(Task data)

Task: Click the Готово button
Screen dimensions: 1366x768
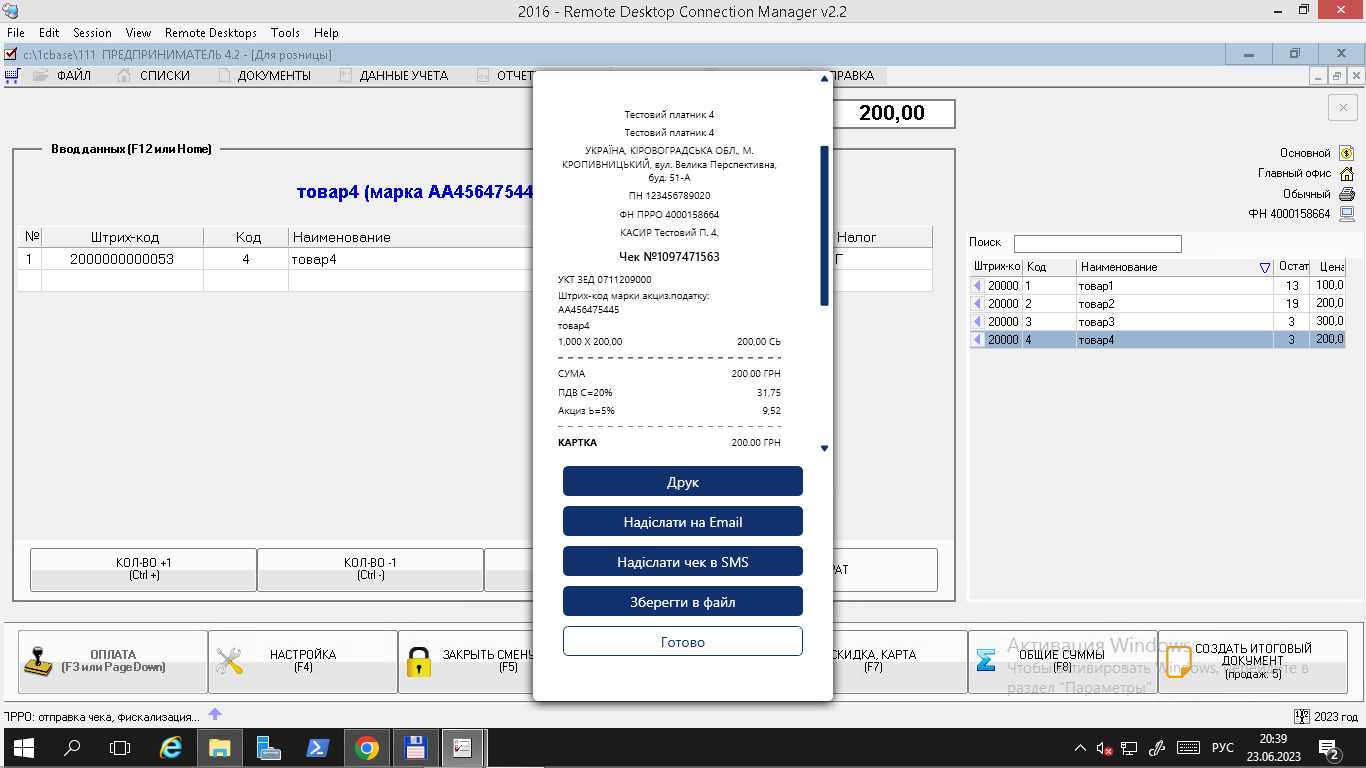Action: [683, 642]
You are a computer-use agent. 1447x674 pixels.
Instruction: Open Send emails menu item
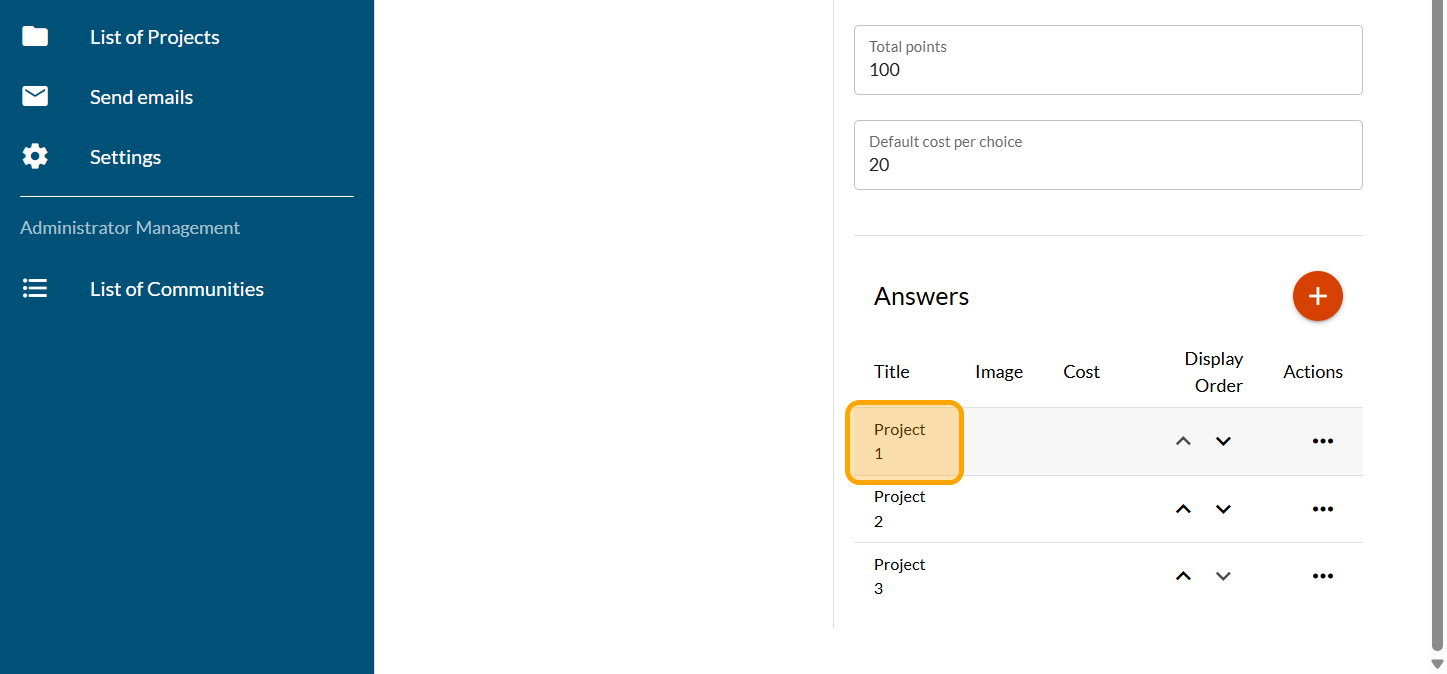pyautogui.click(x=141, y=97)
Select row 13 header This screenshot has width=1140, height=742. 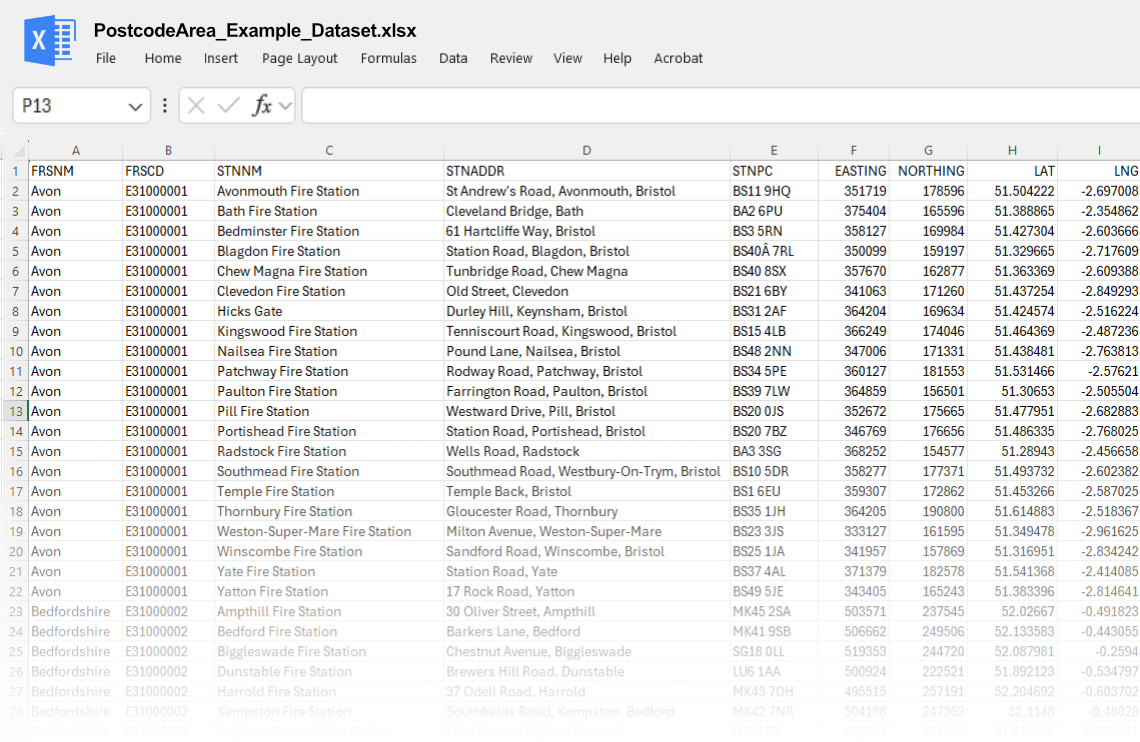[x=14, y=411]
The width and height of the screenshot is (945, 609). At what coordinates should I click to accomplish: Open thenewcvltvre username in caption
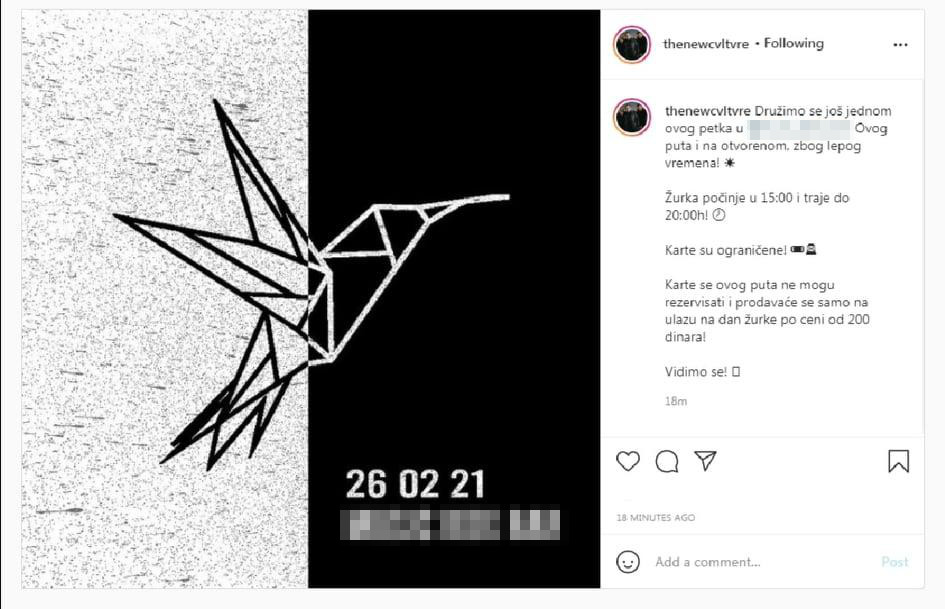pos(708,111)
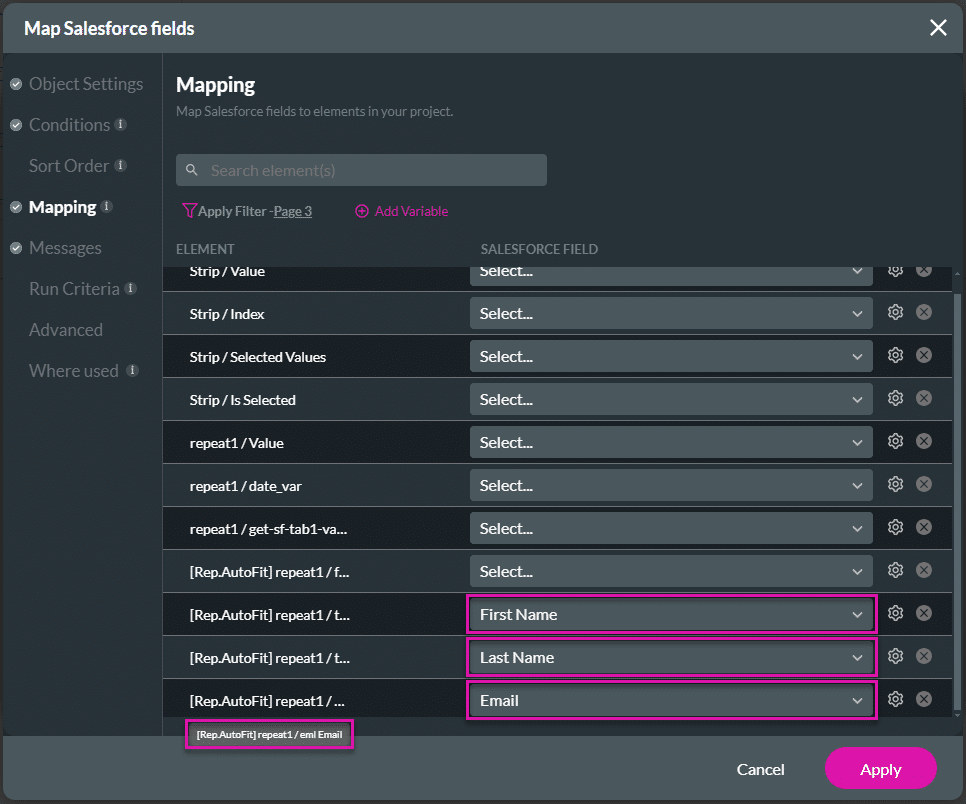Open settings gear for repeat1 / date_var row

point(895,485)
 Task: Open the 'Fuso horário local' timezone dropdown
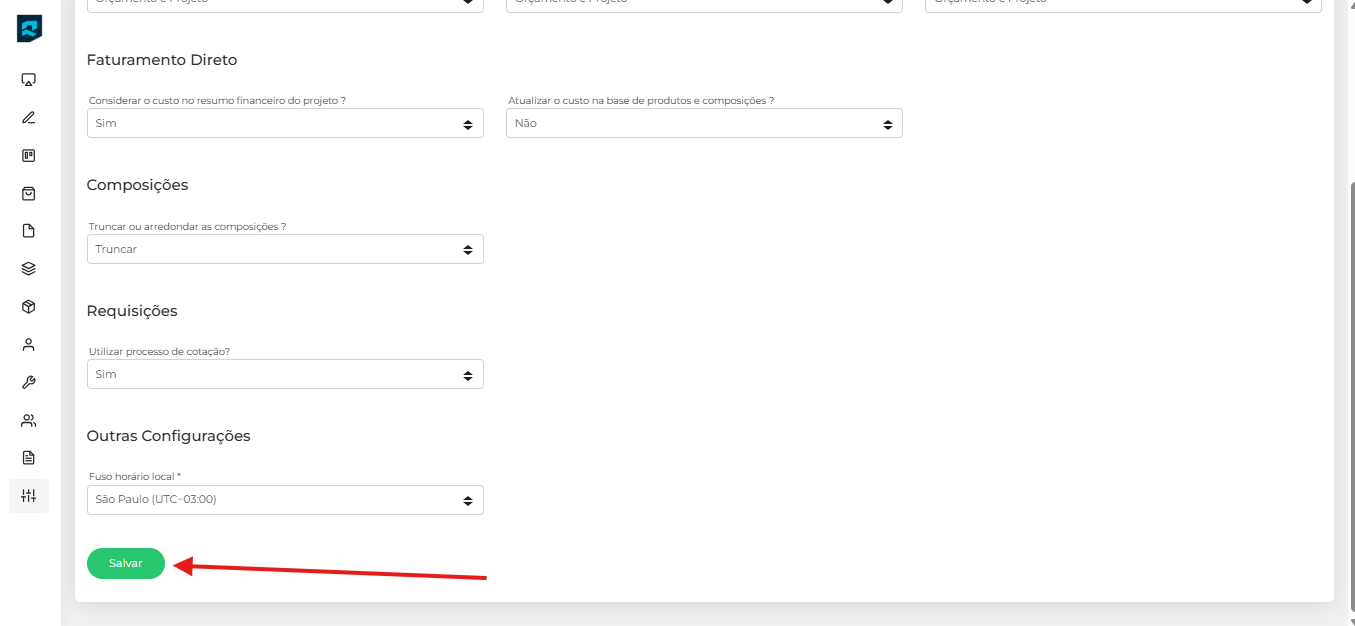[285, 500]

(Problem statement) With the pictures left out, copy exactly the lines from the one containing "Task: Open the" through the final line of the records above, both included.

(Exercise solution)
 Task: Open the 'Fuso horário local' timezone dropdown
[285, 500]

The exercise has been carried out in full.